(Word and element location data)
•••••
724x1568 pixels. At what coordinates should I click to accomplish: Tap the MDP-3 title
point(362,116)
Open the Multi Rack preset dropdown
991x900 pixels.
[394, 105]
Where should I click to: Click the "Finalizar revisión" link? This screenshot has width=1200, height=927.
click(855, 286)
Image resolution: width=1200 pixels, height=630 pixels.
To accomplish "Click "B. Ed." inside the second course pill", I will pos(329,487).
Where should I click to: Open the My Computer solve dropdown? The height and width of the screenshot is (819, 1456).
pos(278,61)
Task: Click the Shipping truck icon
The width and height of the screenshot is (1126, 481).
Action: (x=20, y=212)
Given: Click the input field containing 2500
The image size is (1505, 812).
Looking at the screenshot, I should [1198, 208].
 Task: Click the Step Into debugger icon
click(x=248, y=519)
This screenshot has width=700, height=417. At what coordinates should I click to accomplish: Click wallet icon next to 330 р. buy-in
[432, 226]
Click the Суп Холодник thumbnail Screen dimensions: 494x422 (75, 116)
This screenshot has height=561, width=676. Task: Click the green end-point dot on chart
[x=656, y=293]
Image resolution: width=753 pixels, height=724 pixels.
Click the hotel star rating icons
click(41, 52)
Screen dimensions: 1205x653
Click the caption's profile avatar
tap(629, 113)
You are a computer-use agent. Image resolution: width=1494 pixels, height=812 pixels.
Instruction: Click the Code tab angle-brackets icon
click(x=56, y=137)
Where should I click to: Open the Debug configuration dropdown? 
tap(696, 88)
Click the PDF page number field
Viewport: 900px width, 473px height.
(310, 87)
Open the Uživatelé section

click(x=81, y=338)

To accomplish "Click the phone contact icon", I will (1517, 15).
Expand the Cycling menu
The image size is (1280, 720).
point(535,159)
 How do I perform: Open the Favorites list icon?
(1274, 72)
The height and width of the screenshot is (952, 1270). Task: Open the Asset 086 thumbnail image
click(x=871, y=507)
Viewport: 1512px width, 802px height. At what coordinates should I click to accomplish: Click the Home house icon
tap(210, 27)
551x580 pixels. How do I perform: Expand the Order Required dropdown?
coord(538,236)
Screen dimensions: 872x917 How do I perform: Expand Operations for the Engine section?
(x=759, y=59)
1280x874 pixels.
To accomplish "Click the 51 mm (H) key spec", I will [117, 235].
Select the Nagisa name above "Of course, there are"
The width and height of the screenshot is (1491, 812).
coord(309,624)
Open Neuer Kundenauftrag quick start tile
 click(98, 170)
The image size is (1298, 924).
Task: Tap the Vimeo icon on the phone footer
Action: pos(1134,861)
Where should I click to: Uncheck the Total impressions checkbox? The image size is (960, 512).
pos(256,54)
•••••
(INSTRUCTIONS FOR THE TASK): Print every line of the data above again, with no changes.

(IN RESPONSE):
724x1568 pixels. At what coordinates should I click to accomplish: Tap the MDP-3 title
point(362,116)
Open the Multi Rack preset dropdown
991x900 pixels.
[394, 105]
Where should I click to: Click the "Finalizar revisión" link? This screenshot has width=1200, height=927.
click(855, 286)
Image resolution: width=1200 pixels, height=630 pixels.
To accomplish "Click "B. Ed." inside the second course pill", I will pos(329,487).
Where should I click to: Open the My Computer solve dropdown? The height and width of the screenshot is (819, 1456).
pos(278,61)
Task: Click the Shipping truck icon
The width and height of the screenshot is (1126, 481).
Action: (x=20, y=212)
Given: Click the input field containing 2500
The image size is (1505, 812).
Looking at the screenshot, I should [1198, 208].
 Task: Click the Step Into debugger icon
click(x=248, y=519)
This screenshot has width=700, height=417. At what coordinates should I click to accomplish: Click wallet icon next to 330 р. buy-in
[432, 226]
Click the Суп Холодник thumbnail Screen dimensions: 494x422 (75, 116)
This screenshot has height=561, width=676. Task: Click the green end-point dot on chart
[x=656, y=293]
Image resolution: width=753 pixels, height=724 pixels.
Click the hotel star rating icons
click(41, 52)
Screen dimensions: 1205x653
Click the caption's profile avatar
tap(629, 113)
You are a computer-use agent. Image resolution: width=1494 pixels, height=812 pixels.
Instruction: Click the Code tab angle-brackets icon
click(x=56, y=137)
Where should I click to: Open the Debug configuration dropdown? 
tap(696, 88)
Click the PDF page number field
Viewport: 900px width, 473px height.
(310, 87)
Open the Uživatelé section

click(x=81, y=338)

To accomplish "Click the phone contact icon", I will (1517, 15).
Expand the Cycling menu
The image size is (1280, 720).
point(535,159)
 How do I perform: Open the Favorites list icon?
(1274, 72)
The height and width of the screenshot is (952, 1270). Task: Open the Asset 086 thumbnail image
click(x=871, y=507)
Viewport: 1512px width, 802px height. At what coordinates should I click to accomplish: Click the Home house icon
tap(210, 27)
551x580 pixels. How do I perform: Expand the Order Required dropdown?
coord(538,236)
Screen dimensions: 872x917 How do I perform: Expand Operations for the Engine section?
(x=759, y=59)
1280x874 pixels.
To accomplish "Click the 51 mm (H) key spec", I will [117, 235].
Select the Nagisa name above "Of course, there are"
The width and height of the screenshot is (1491, 812).
coord(309,624)
Open Neuer Kundenauftrag quick start tile
 click(98, 170)
The image size is (1298, 924).
Task: Tap the Vimeo icon on the phone footer
Action: pos(1134,861)
Where should I click to: Uncheck the Total impressions checkbox? The image size is (960, 512).
pos(256,54)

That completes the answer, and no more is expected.